Active Full Wave Rectifier:
Method 1:
A full wave rectifier, or magnitude operator, produces an output which is the absolute value, or magnitude, of the input signal waveform. One method of accomplishing full wave rectification is to use two half wave rectifiers. One of these operates on the positive portion of the input and the second operates on the negative portion. The outputs are summed with proper polarites. Fig. 1 illustrates one such configuration. Note that the resistive network attached to the ouput summing opamp is composed of resistors of higher value than those attached to the opamp that generates v1. This is necessary since for negative vin, v2 follows the curve shown above the node labled v2. That is, as the input increases in a negative direction, v2 increases in a positive direction. Since the input impedance to the non-inverting terminal of the summing opamp is high, the voltage, v+ is simply one half of v2 (i.e., the two 100KΩ resistors form a voltage divider). The voltage at the negative summing terminal, v-, is the same as v+, and therefore is equal to v2 / 2. Now when vin is negative, D2 is open, and the node v1 is connected to the inverting input of the first opamp through a 5 KΩ resistor. The inverting input is a virtual ground since the non-inverting input is tied to ground through a resistor. The result is that the voltage divider formed by the 100 KΩ and 5KΩ resistors. In order to achive a characteristic resembling that shown in the figure, this voltage divider must have a small ratio, on the order of 1 to 20.
Fig. 1
Method 2:
The method of full wave rectification discussed above requires three separate amplifiers. One simpler circuit or active full wave rectifier, which makes use of only two OPAMPs, is shown in fig. 2. It rectifies the input with a gain of R / R1, controllable by one resistor R1.
Fig. 2
When v in is positive then v' = negative, D1 is ON and D2 is virtual ground at the input to (l). Because D2 is non-conducting, and since there is no current in the R which is connected to the non-inverting input to (2), therefore, V1 =0.

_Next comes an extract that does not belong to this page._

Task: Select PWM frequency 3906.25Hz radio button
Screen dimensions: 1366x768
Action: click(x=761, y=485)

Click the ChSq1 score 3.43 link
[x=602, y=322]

Hence, the system consists of two OPAMP in cascade with the gain of A1 equal to (-R / R1) and the gain of A2 equal to (-R / R) = -1.
The resultant at voltage output is
vo = (R / R1 ) vin > 0 (for vin > 0 voltage output of (1) )

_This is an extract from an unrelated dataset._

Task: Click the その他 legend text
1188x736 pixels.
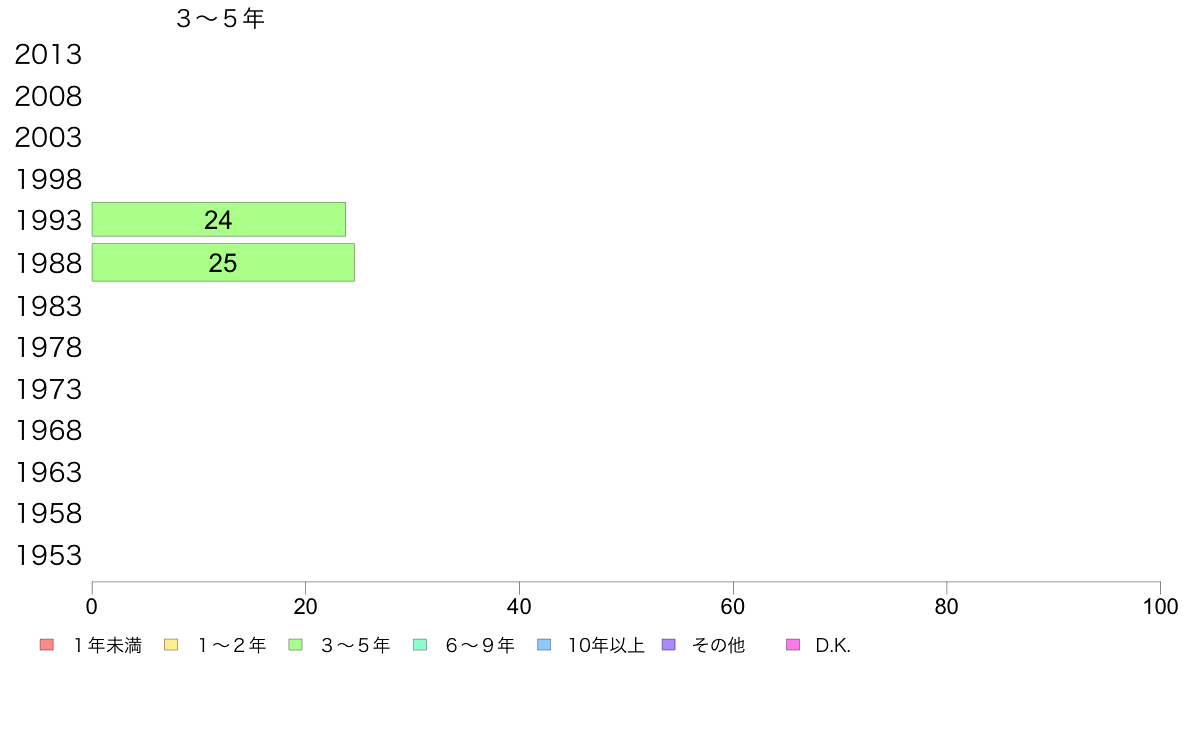Action: point(718,646)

Consider now next half cycle when v in is negative. The v' is positive D1 is OFF and D2 is ON. Because of the virtually ground at the input to (2) V2 = V1 = V
Since the input terminals of (2) are at the same (ground) potential, the current coming to the inverting terminal of (1) is as indicated in fig. 2.
The output voltage is vo = i R + v where i = v / 2R (because input impedance of OPAMP is very high).
The sign of vo is again positive because vin is negative in this half cycle. Therefore, outputs during two half cycles are same; and full wave rectified output voltage is obtained also shown in fig. 2.